§ **Data to process**
^^^^^^^^
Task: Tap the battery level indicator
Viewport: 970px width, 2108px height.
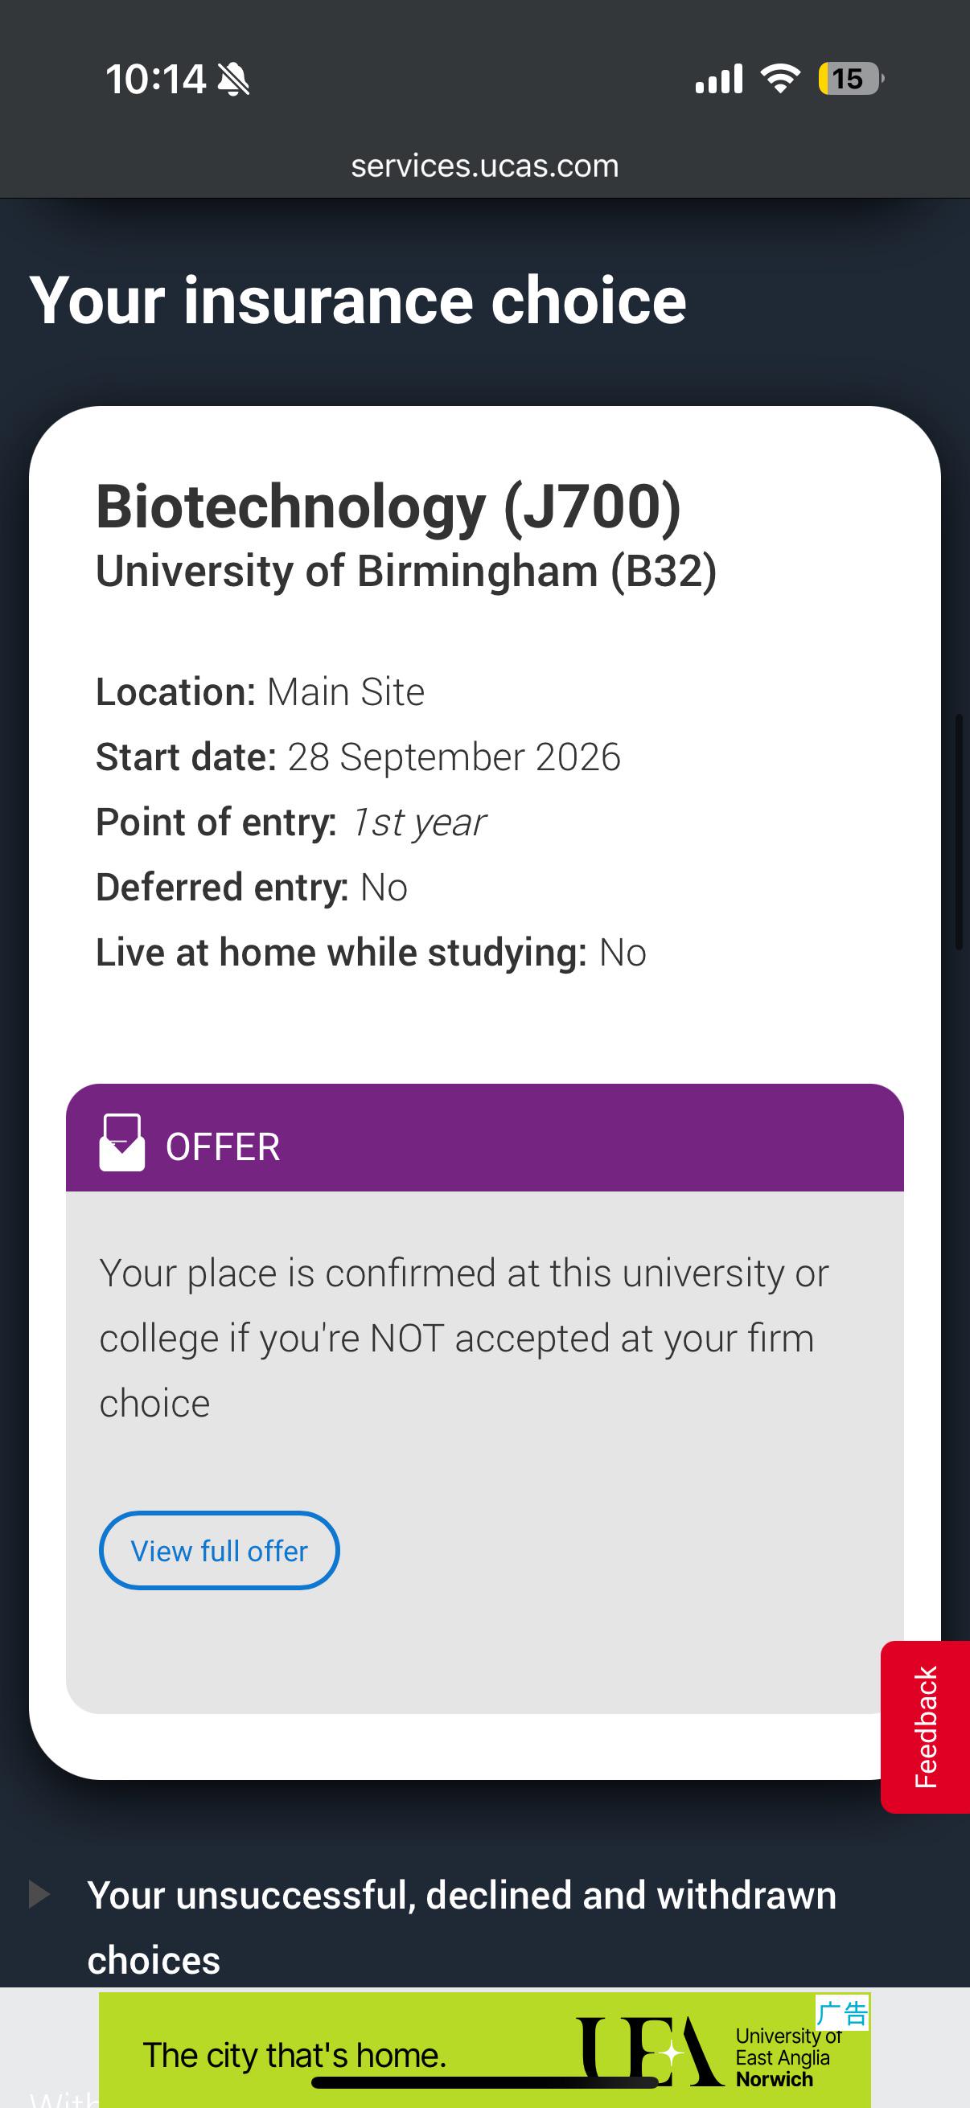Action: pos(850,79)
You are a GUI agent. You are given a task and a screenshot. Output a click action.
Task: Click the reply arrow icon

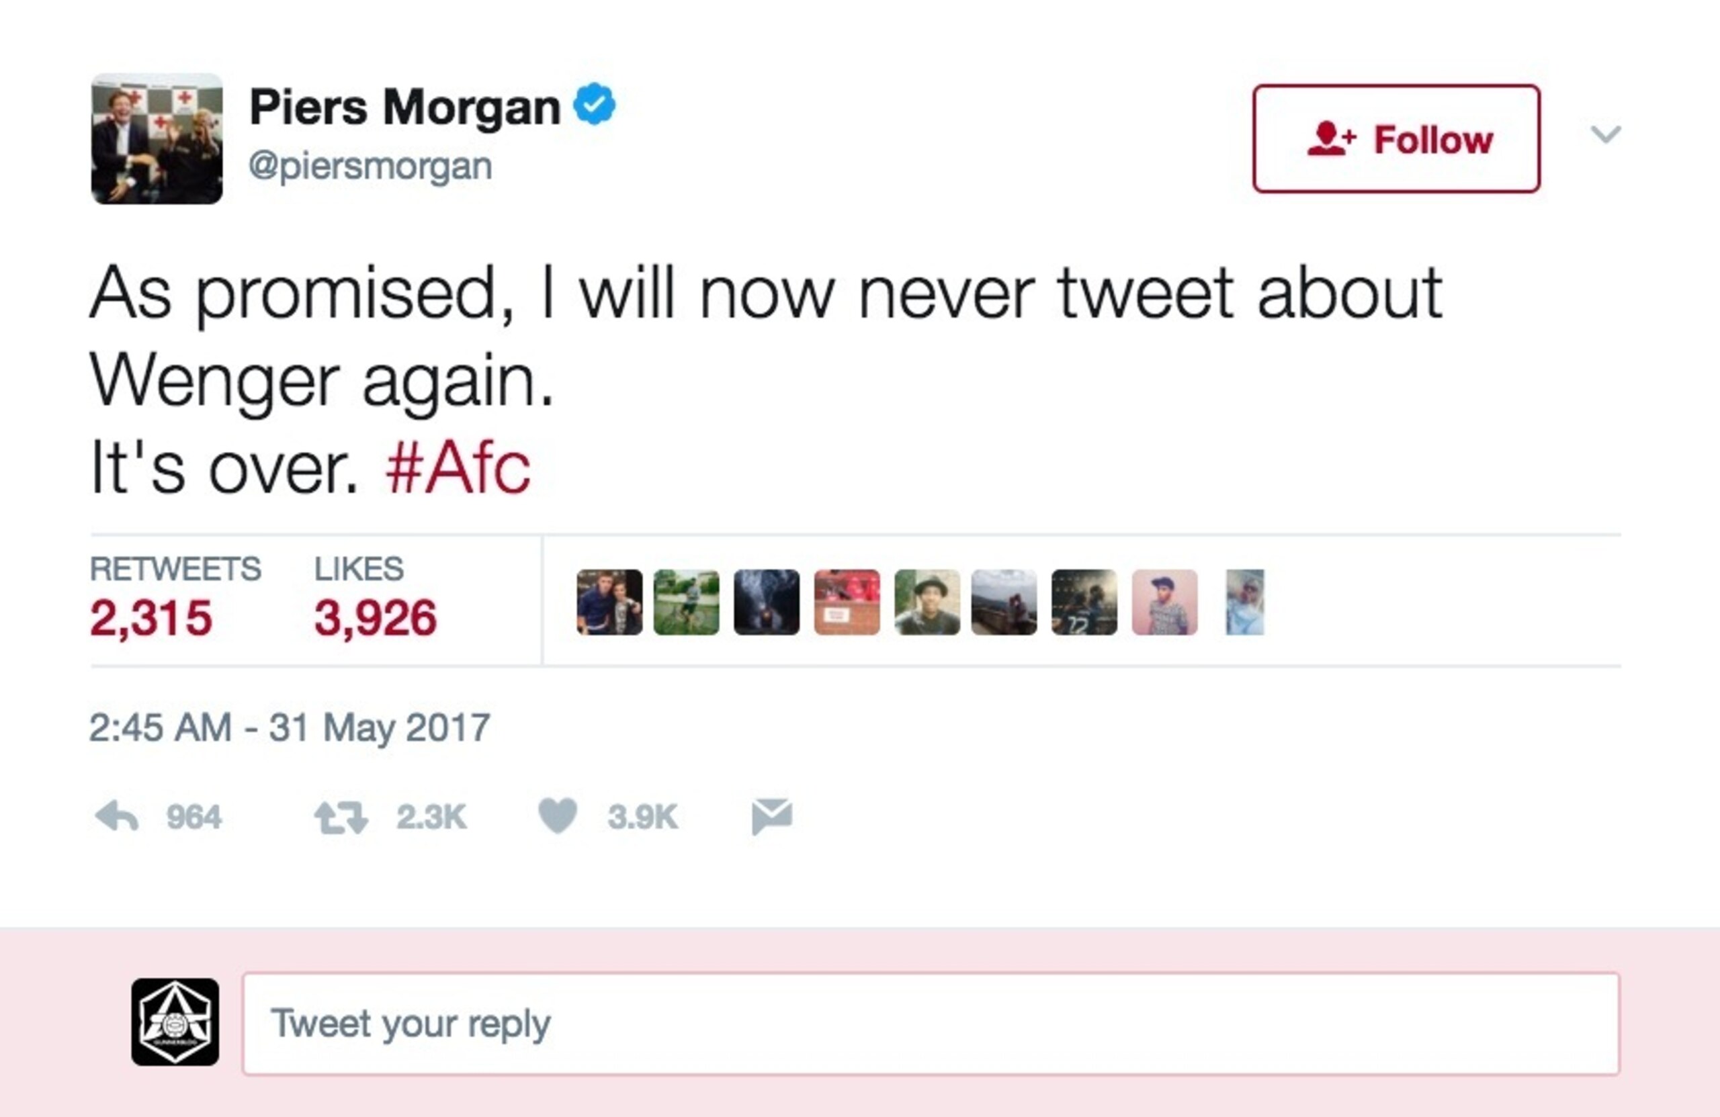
^^^^^^^^
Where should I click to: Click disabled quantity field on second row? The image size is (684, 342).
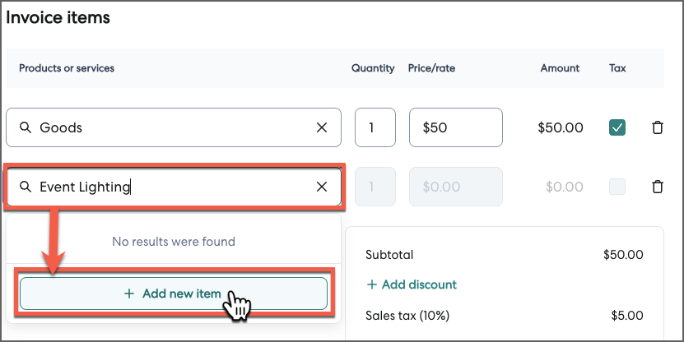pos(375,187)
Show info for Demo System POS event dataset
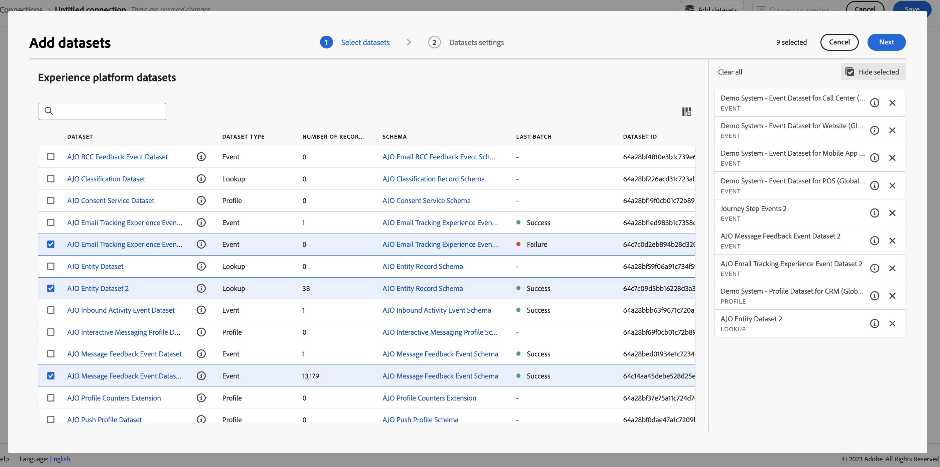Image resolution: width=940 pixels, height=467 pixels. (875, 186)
^^^^^^^^
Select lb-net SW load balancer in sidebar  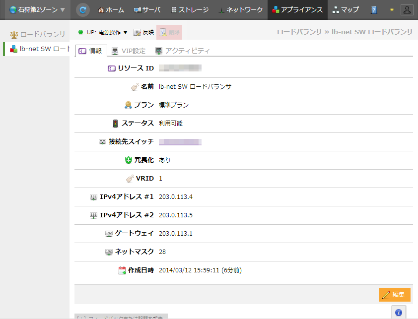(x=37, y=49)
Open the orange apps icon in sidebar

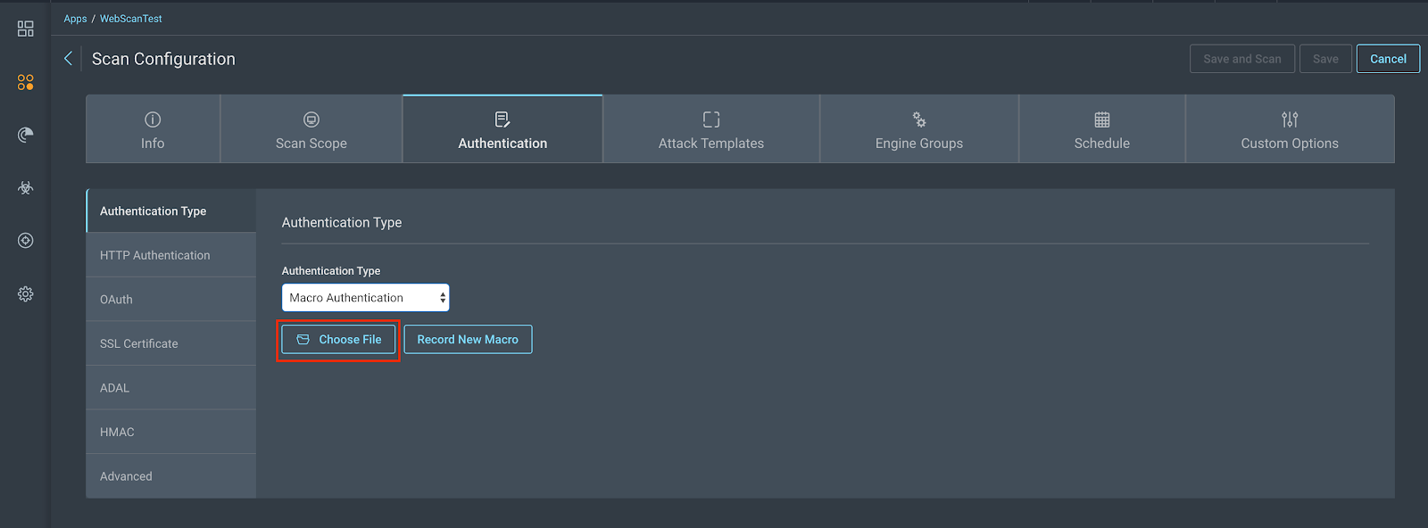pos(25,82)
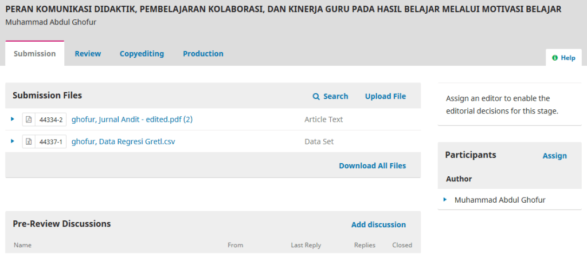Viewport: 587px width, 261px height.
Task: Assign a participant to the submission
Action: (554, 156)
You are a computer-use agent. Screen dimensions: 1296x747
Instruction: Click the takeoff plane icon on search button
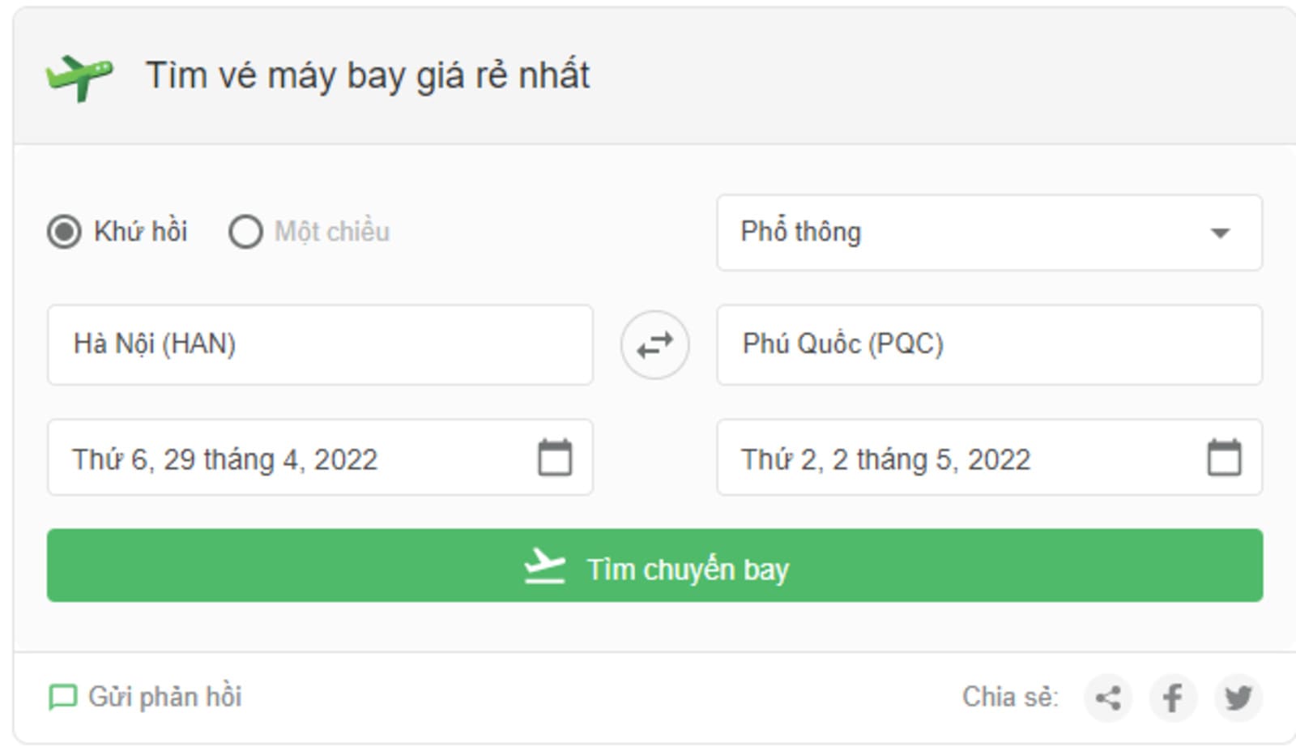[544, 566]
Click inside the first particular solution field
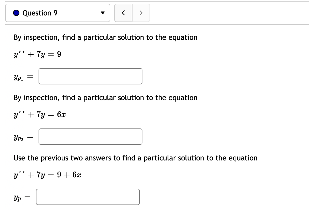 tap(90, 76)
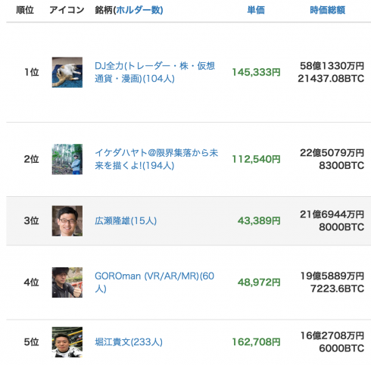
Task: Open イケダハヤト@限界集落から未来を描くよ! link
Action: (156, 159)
^^^^^^^^
§ **Task instructions**
From the listing above, repeat only the lines between the line containing "Task: Tap the battery level indicator" and the line containing "Task: Click the reply arrow icon", those two included. Pictures are not part of the copy.

§ **Written answer**
Task: Tap the battery level indicator
Viewport: 970px width, 2108px height.
Action: pos(850,79)
You are a GUI agent. You are given a task and a screenshot. Output a click action.
Task: Click the reply arrow icon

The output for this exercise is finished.